Dereplicate, pool, and cluster reads using swarm (https://github.com/torognes/swarm), producing output suitable for subsequent analysis by pplacer (http://matsen.github.io/pplacer/).
Why?
- mostly, for compatibility with pplacer-style abundance annotation for pooled specimens
- adds abundance annotation to raw reads
- drops reads with ambiguities
- optionally drops OTUs with a mass below some threshold
- reads and writes compressed sequence and data files
Input sequence names should not contain abundance annotations (these are added before the sequences are provided to swarm). Output sequence names are unannotated as well. Input files may be compressed (compression is detected according to a file sufffix of either .bz2 or .gz).
The output file specified by -a/--abundances contains three columns:
- the name of a seed sequence representing cluster C;
- the name of a sequence included in cluster C representing some specimen S;
- the number of reads representing cluster C originating from specimen S.
Let's name these columns ('seed', 'read_from_S', and 'abundance'). In principle, the sum of the values in the column containing abundances should equal the total number of input reads. However, swarm does not allow sequences containing ambiguities, so these are silently discarded.
In the specific case of pplacer, this file can be provided as an
argument to guppy redup -d
after placement of sequences in
seeds.fasta to generate a placefile reflecting the original read
masses before clustering.
But more generally, this output, along with a specimen map and assignment of seed sequences to taxon names, can be used to construct a table describing taxon abundance by specimen.
Consider these two other tables:
- 'specimen_map', a table provided as input to this script with columns ('read_from_S', 'specimen')
- 'assignments', a table assigning clusters to taxa with columns ('seed', 'taxon').
Given these three inputs, a taxon table can be constructed as follows (using SQL to illustrate the relations):
select specimen, taxon, sum(abundance) as read_count from abundances join specimen_map using (read_from_S) join assignments using(seed) group by specimen, taxon;
Recommended use is in a python virtualenv.
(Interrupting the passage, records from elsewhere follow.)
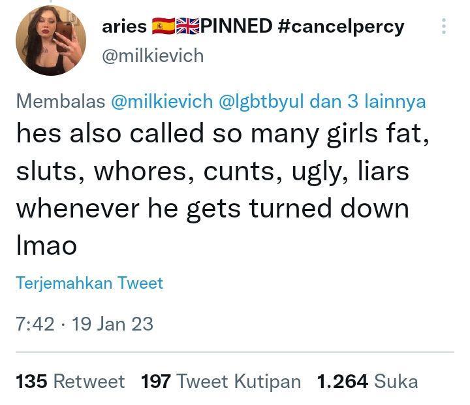Tap the 'Membalas' reply context label
Screen dimensions: 470x405
61,101
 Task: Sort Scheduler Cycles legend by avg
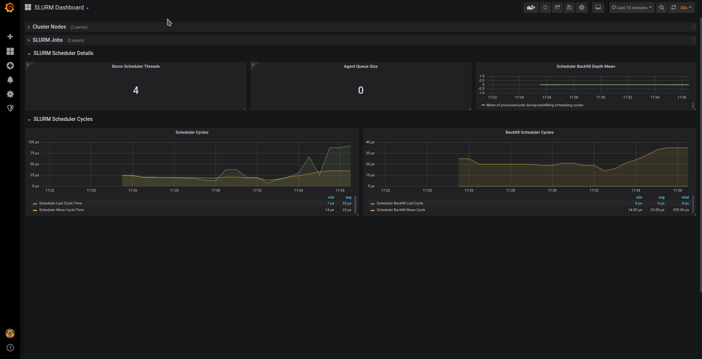(348, 197)
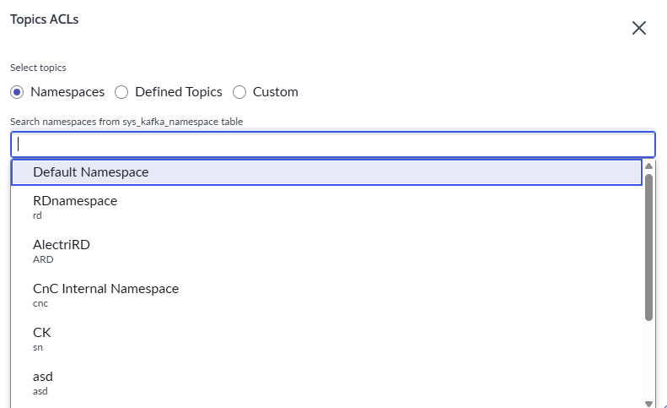Click the cnc subtitle of CnC Namespace
This screenshot has width=667, height=408.
click(40, 303)
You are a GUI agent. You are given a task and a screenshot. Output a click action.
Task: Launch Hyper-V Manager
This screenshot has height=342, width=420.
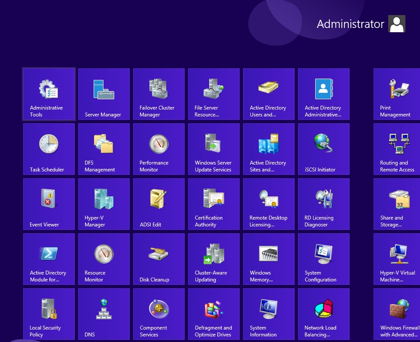[103, 204]
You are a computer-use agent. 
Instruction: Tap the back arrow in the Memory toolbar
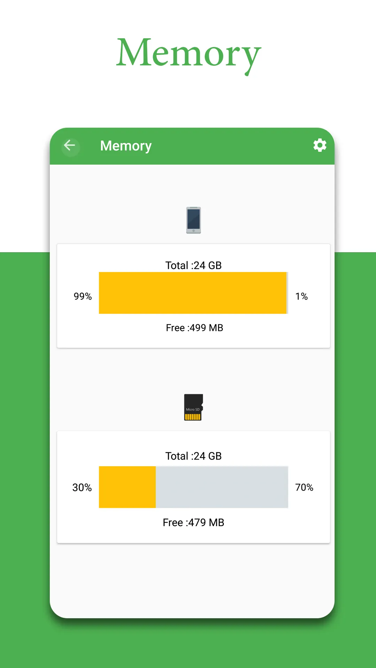coord(70,145)
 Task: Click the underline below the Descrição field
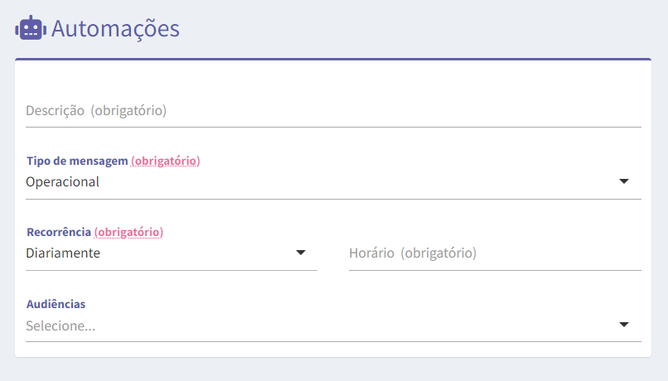coord(333,127)
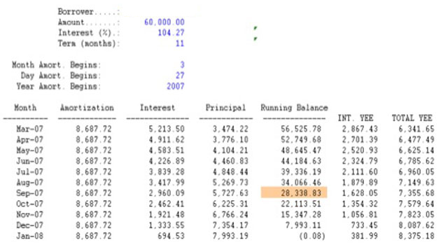Click the Month Amort. Begins value 3
Screen dimensions: 448x252
point(182,65)
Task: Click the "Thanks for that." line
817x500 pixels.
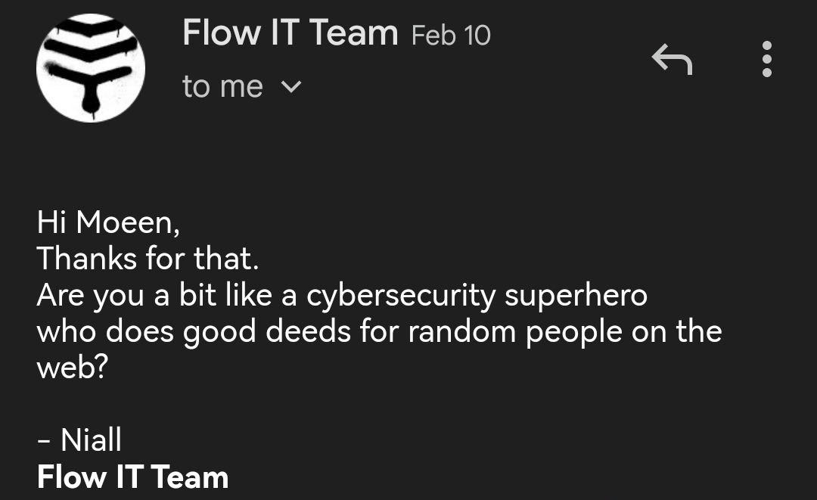Action: [x=148, y=259]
Here's what I do to install both swarmwrapper and the linux swam binaries to a virtualenv:
virtualenv env source env/bin/activate pip install git+https://github.com/nhoffman/swarmwrapper.git swarmwrapper install --prefix $VIRTUAL_ENV
positional arguments: {dereplicate,cluster,install} dereplicate Perform strict dereplication. cluster Cluster dereplicated reads. install Install swarm binaries (linux only for now) optional arguments: -h, --help show this help message and exit -v increase verbosity of screen output (eg, -v is verbose, -vv more so) -q, --quiet suppress screen output from pip commands -V, --version Print the version number and exit --tmpdir TMPDIR optional directory name for creating temporary intermediate files (created in system temp file and discarded by default) -t N, --threads N number of threads [4]